Credo di poter dire che la mia scrittura, il nesso fra analisi e riproduzione, la scelta dei vocaboli, dei suoni interni alle melodie e l’innesco con l’immaginario, non siano mai cambiati e non subiscano (o godano) di influenze di moda, tendenza e costume. Il versante che più di altri accoglie le suggestioni circostanti, anche se puntualmente personalizzato, sia proprio quello degli arrangiamenti. Ma è un versante che in questo lavoro ha goduto della presenza di Fabrizio Fratepietro, che ha prodotto l’album in studio e con me ha vestito tutte le storie nel disco raccolte.
??Pensi che scuoti l’anima e la lingua delle persone? Pensi che un disco sia sufficiente o che la sua poesia resti confinata nelle belle cose da mettere su un comodino o dentro la teca “digitale" in salotto? Non lo chiedo a Pino Marino, lo chiedo al tuo occhio che vede la gente che vive attorno a tutti dischi del nostro tempo.
Non so risponderti concretamente, ma posso dirti che io credo rigorosamente nella biografia collettiva che andiamo raccontando e che ogni lampadina accesa su questo tipo di scelta, ne spenga una all’ossessiva tendenza di esporre l’individuale. Siamo spinti e sollecitati a parlare del nostro problema, del nostro personale disagio, del lavoro, della casa, delle incombenze esaltate a necessità divulgativa, perché tutti ci comprendano. Sinceramente credo che ciò che vada compreso e raccontato siano proprio i “tutti” altrimenti chiamati all’ascolto di un singolare pippone (il termine ha un’accezione popolare di facile traduzione e non ne ho trovati altri adeguatamente efficaci). La scelta del linguaggio, per quanto mi riguarda, non percorre le strade del facilmente comprensibile perché ne sia facilitata la collocazione. Il linguaggio è una proposta viva, se mai arriverà a qualcuno ci arriverà da viva e non da morta o in sagoma di cera somigliante a riconoscibilità altre.

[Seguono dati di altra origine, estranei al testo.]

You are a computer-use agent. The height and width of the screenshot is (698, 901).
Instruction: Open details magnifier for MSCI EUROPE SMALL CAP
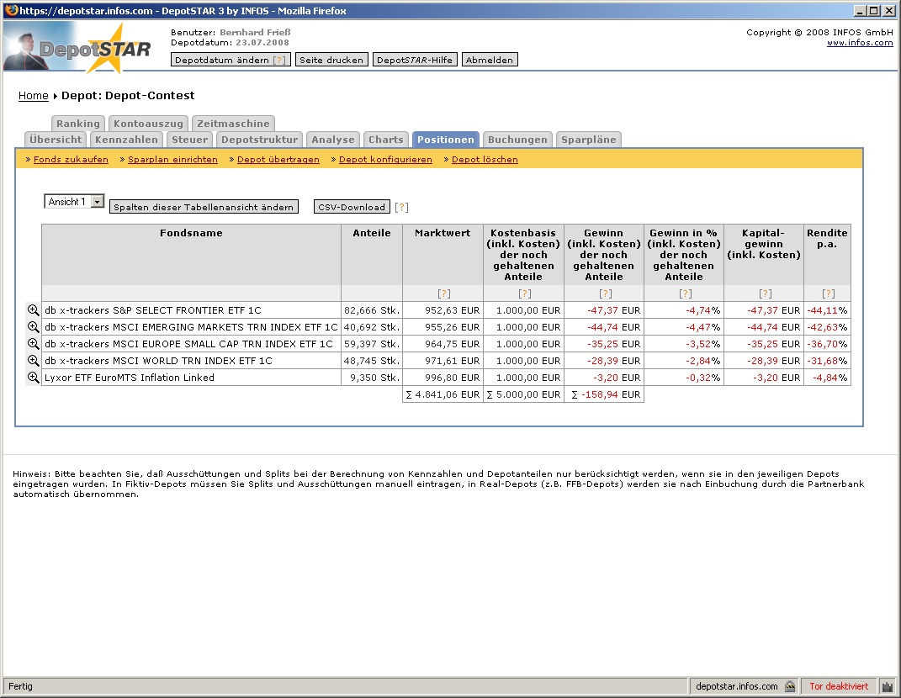click(x=34, y=344)
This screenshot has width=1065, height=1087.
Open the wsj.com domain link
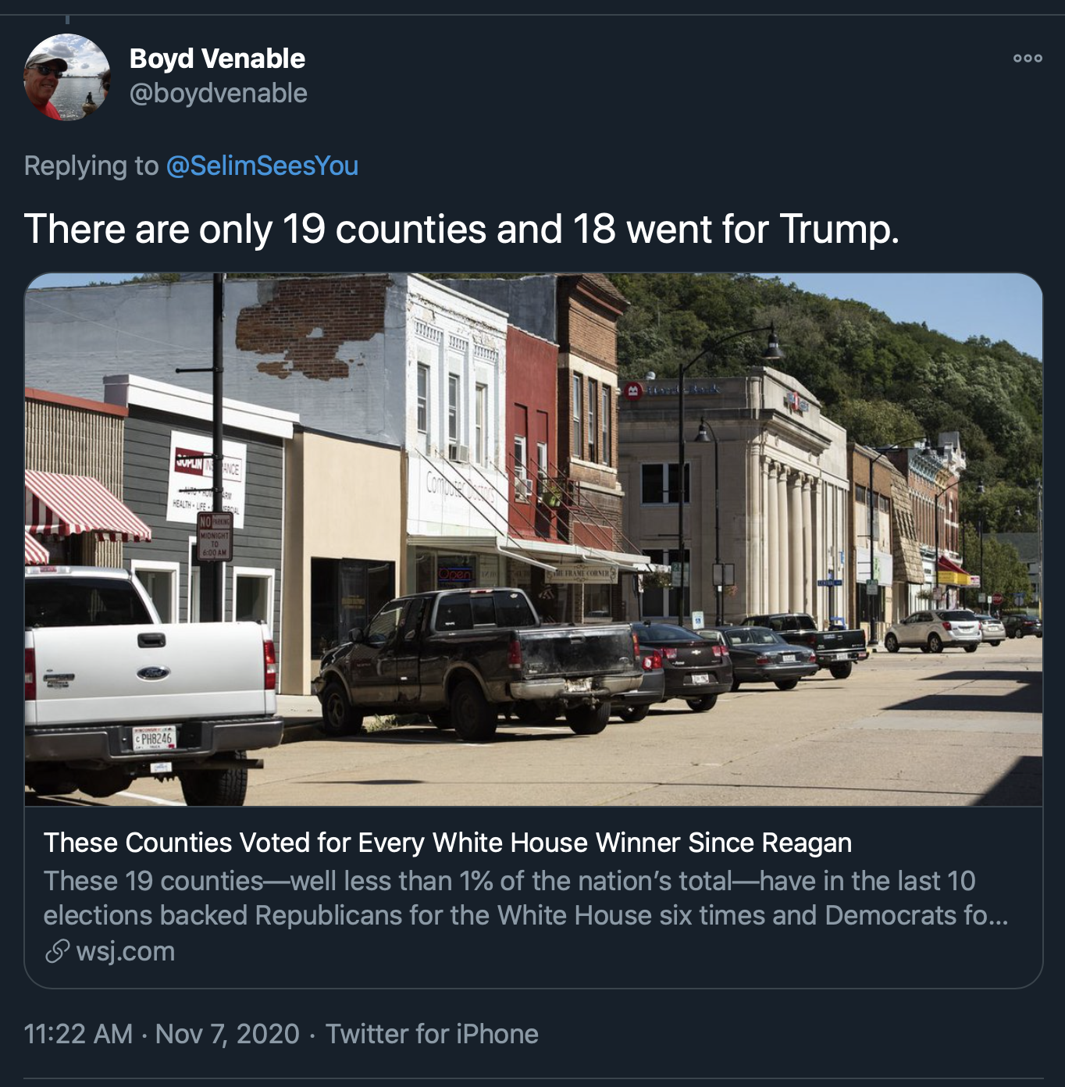[x=125, y=951]
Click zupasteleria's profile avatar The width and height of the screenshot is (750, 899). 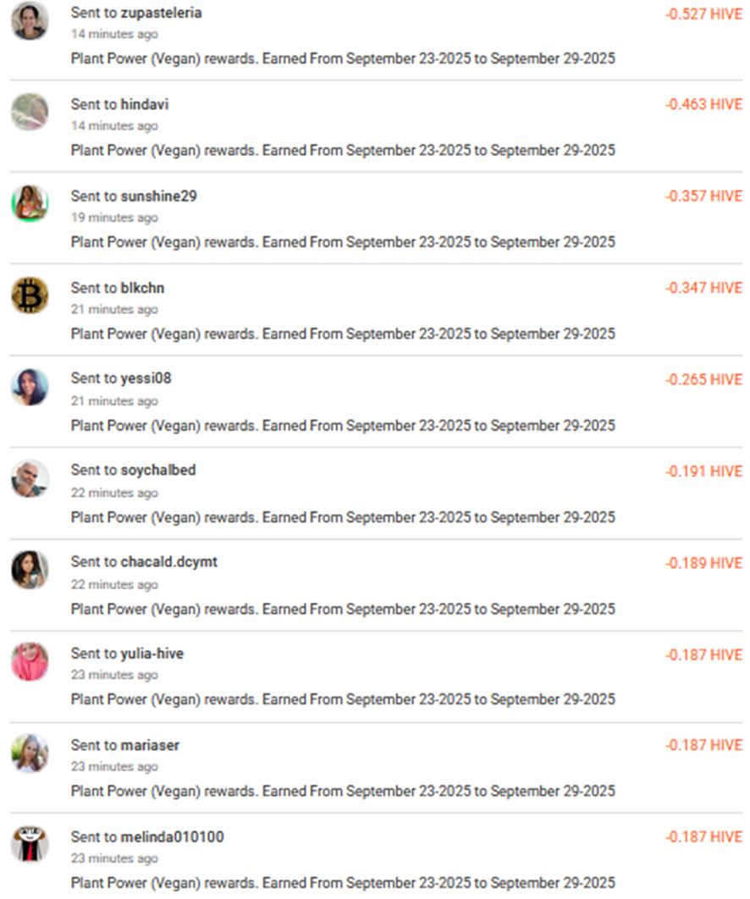tap(30, 20)

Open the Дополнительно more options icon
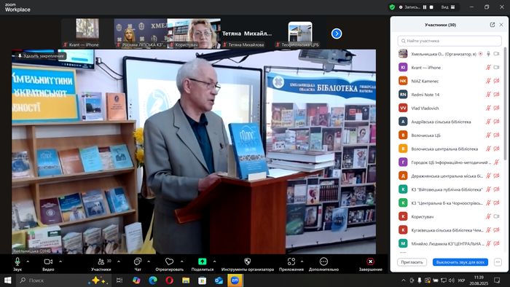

??Che rapporto hai con la libertà?
So che lei ha un buon rapporto con me, si permette delle confidenze e degli esempi che mi danno la sensazione di un certo privilegio. Io nei suoi confronti sono molto più piccolo e difettoso, quindi procedo per tentativi. Dovresti chiedere a lei. ??
Potrei continuare per giorni lo sai? Ma mi fermo. Ti ho fatto questa domanda perché “Tilt” è un disco di libertà. Per me ovviamente, per te invece? Per te, che oggi lo riascolti, “Tilt” che disco è?
A venti anni dal primo album pubblicato - “Dispari” - “Tilt” per me è anche un disco storico, testimone concreto di un viaggio bellissimo (bellissimo in quanto libero). La Statua della Libertà (traccia numero 7), inizia la strofa con la visione della Statua della Libertà che libera non può essere (se bloccata con i piedi in un basamento di cemento armato), quindi attenzione a rappresentare la libertà in una figura bloccata, in un simbolo con basamento inamovibile. Anche io potrei continuare a parlare per giorni di questo lavoro, ma una sola cosa voglio aggiungere ora a quanto già detto: grazie per le preziose domande e per la visione che tu hai di lui, quella che dalle tue domande affiora.